EXERCISE TASK -
Count the lines below that contain the word "size". Give only the number.
#### GIVEN ENTRIES ####
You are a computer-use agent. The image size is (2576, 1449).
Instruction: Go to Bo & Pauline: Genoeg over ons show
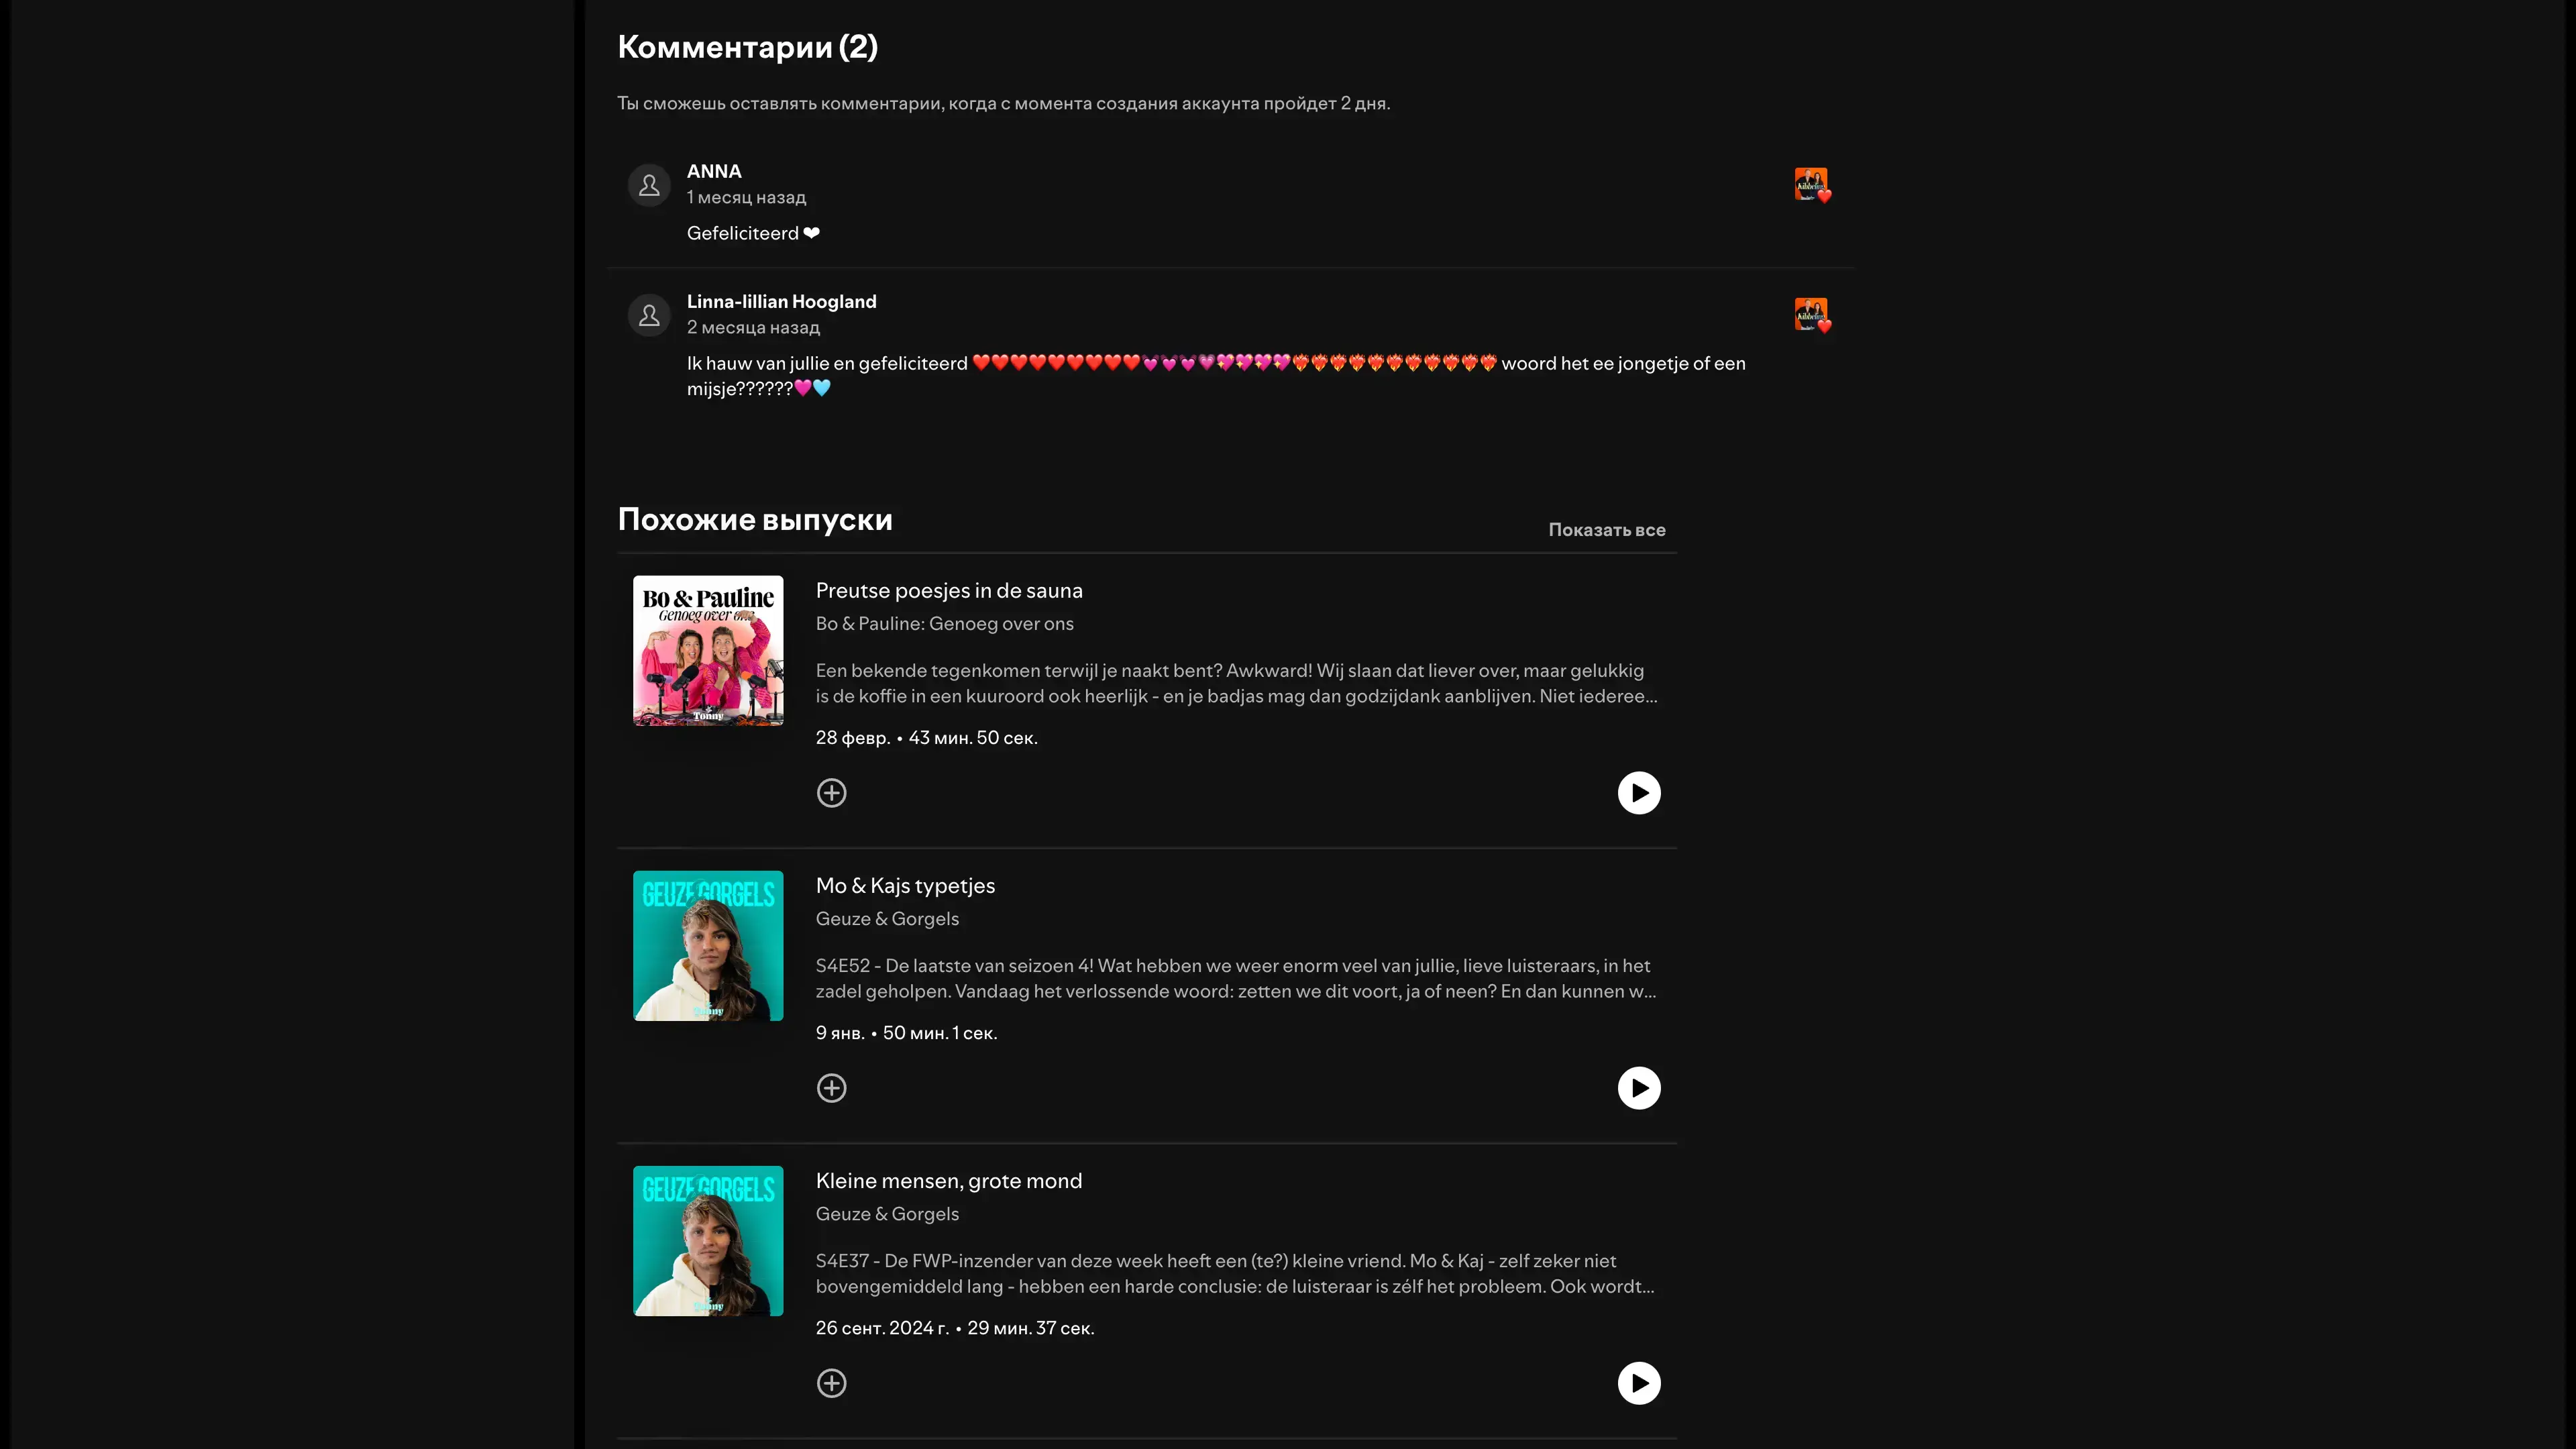[944, 624]
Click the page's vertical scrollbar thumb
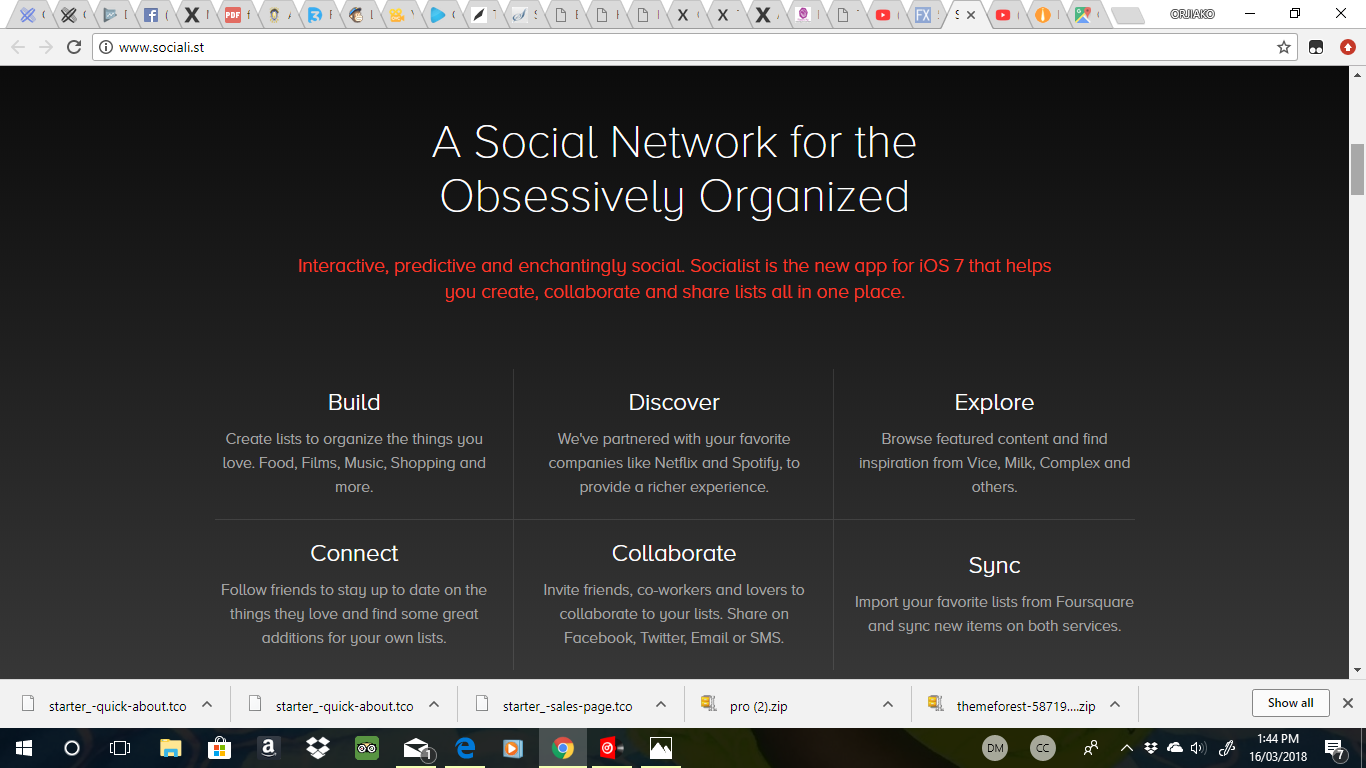1366x768 pixels. pyautogui.click(x=1357, y=169)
####
RESULT -
1